REQUIRED WORK
Begin at the line below that contains "You are a GUI" and write out every line from there to the end of the entries, exactly.

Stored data
------------------------
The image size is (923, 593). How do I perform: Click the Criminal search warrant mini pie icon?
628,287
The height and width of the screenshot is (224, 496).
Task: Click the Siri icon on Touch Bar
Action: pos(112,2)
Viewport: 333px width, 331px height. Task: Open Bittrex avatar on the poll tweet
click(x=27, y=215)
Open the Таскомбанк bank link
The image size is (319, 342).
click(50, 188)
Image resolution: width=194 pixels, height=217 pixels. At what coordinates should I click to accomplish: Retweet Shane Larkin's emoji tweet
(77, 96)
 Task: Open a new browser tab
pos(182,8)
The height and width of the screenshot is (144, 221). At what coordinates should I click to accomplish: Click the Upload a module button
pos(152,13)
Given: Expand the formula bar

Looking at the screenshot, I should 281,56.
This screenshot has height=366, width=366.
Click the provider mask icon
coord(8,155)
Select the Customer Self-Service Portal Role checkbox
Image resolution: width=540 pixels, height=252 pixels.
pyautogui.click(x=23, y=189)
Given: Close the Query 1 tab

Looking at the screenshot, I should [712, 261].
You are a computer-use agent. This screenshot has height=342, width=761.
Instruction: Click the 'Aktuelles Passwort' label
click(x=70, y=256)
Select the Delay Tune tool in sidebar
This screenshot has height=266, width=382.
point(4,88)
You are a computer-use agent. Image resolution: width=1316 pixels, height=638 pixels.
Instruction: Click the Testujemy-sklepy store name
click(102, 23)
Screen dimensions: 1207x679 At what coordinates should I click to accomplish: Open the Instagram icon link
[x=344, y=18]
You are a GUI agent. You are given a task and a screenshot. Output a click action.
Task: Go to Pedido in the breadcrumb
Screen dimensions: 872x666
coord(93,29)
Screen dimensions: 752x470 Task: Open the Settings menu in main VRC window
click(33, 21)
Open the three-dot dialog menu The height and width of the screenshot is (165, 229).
------------------------
TASK RESULT
You are a GUI agent. You are given a task and a screenshot. Output a click action.
Task: Go to Pedido in the breadcrumb
Screen dimensions: 872x666
coord(93,29)
Screen dimensions: 752x470 Task: Open the Settings menu in main VRC window
click(33, 21)
Open the three-dot dialog menu The height and width of the screenshot is (165, 229).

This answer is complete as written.